Short problem:
Render the data below as a numbered list, omitting any blank lines.

Data to use:

** START **

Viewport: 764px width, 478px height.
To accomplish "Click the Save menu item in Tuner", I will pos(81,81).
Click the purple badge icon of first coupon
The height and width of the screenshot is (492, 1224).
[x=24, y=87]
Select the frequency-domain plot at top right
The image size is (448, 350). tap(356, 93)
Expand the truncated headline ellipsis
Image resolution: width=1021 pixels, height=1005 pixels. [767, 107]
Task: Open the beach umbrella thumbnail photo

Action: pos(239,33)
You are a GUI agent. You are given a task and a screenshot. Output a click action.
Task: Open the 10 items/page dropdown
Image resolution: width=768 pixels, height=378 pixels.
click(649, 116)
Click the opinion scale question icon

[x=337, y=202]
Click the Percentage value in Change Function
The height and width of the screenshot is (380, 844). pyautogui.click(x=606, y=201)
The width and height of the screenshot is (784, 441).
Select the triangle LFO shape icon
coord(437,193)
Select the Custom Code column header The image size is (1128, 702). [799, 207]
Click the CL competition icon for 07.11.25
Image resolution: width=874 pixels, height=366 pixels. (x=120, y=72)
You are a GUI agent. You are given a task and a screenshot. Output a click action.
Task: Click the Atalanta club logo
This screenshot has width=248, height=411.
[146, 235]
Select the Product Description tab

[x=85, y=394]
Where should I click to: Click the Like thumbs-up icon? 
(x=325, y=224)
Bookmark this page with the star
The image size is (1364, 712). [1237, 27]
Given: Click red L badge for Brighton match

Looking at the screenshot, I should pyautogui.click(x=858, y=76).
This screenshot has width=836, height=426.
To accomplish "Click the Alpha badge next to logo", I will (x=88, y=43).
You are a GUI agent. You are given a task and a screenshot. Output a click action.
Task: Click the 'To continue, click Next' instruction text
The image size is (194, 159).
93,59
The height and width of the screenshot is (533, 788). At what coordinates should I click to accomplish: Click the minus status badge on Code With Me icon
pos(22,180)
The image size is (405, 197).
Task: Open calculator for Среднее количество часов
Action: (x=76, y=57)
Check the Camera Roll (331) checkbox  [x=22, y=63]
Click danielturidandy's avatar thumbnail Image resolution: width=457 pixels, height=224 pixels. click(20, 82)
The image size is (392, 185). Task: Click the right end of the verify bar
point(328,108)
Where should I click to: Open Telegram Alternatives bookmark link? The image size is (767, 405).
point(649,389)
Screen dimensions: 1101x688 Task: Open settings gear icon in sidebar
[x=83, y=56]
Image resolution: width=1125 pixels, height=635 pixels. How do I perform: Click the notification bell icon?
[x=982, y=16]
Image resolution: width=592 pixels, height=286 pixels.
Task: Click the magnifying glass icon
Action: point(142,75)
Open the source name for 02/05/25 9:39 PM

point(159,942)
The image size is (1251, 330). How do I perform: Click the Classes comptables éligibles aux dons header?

** END **

Result:
1. Viewport: 764px width, 478px height.
2. To accomplish "Click the Save menu item in Tuner", I will pos(81,81).
3. Click the purple badge icon of first coupon
4. The height and width of the screenshot is (492, 1224).
5. [x=24, y=87]
6. Select the frequency-domain plot at top right
7. The image size is (448, 350). tap(356, 93)
8. Expand the truncated headline ellipsis
9. Image resolution: width=1021 pixels, height=1005 pixels. [767, 107]
10. Task: Open the beach umbrella thumbnail photo
11. Action: pos(239,33)
12. You are a GUI agent. You are given a task and a screenshot. Output a click action.
13. Task: Open the 10 items/page dropdown
14. Image resolution: width=768 pixels, height=378 pixels.
15. click(649, 116)
16. Click the opinion scale question icon
17. [x=337, y=202]
18. Click the Percentage value in Change Function
19. The height and width of the screenshot is (380, 844). pyautogui.click(x=606, y=201)
20. The width and height of the screenshot is (784, 441).
21. Select the triangle LFO shape icon
22. coord(437,193)
23. Select the Custom Code column header The image size is (1128, 702). [799, 207]
24. Click the CL competition icon for 07.11.25
25. Image resolution: width=874 pixels, height=366 pixels. (x=120, y=72)
26. You are a GUI agent. You are given a task and a screenshot. Output a click action.
27. Task: Click the Atalanta club logo
28. This screenshot has width=248, height=411.
29. [146, 235]
30. Select the Product Description tab
31. [x=85, y=394]
32. Where should I click to: Click the Like thumbs-up icon? 
33. (x=325, y=224)
34. Bookmark this page with the star
35. The image size is (1364, 712). [1237, 27]
36. Given: Click red L badge for Brighton match
37. Looking at the screenshot, I should pyautogui.click(x=858, y=76).
38. This screenshot has width=836, height=426.
39. To accomplish "Click the Alpha badge next to logo", I will (x=88, y=43).
40. You are a GUI agent. You are given a task and a screenshot. Output a click action.
41. Task: Click the 'To continue, click Next' instruction text
42. The image size is (194, 159).
43. 93,59
44. The height and width of the screenshot is (533, 788). At what coordinates should I click to accomplish: Click the minus status badge on Code With Me icon
45. pos(22,180)
46. The image size is (405, 197).
47. Task: Open calculator for Среднее количество часов
48. Action: (x=76, y=57)
49. Check the Camera Roll (331) checkbox  [x=22, y=63]
50. Click danielturidandy's avatar thumbnail Image resolution: width=457 pixels, height=224 pixels. click(20, 82)
51. The image size is (392, 185). Task: Click the right end of the verify bar
52. point(328,108)
53. Where should I click to: Open Telegram Alternatives bookmark link? The image size is (767, 405).
54. point(649,389)
55. Screen dimensions: 1101x688 Task: Open settings gear icon in sidebar
56. [x=83, y=56]
57. Image resolution: width=1125 pixels, height=635 pixels. How do I perform: Click the notification bell icon?
58. [x=982, y=16]
59. Image resolution: width=592 pixels, height=286 pixels.
60. Task: Click the magnifying glass icon
61. Action: point(142,75)
62. Open the source name for 02/05/25 9:39 PM
63. point(159,942)
64. The image size is (1251, 330). How do I perform: Click the Classes comptables éligibles aux dons header?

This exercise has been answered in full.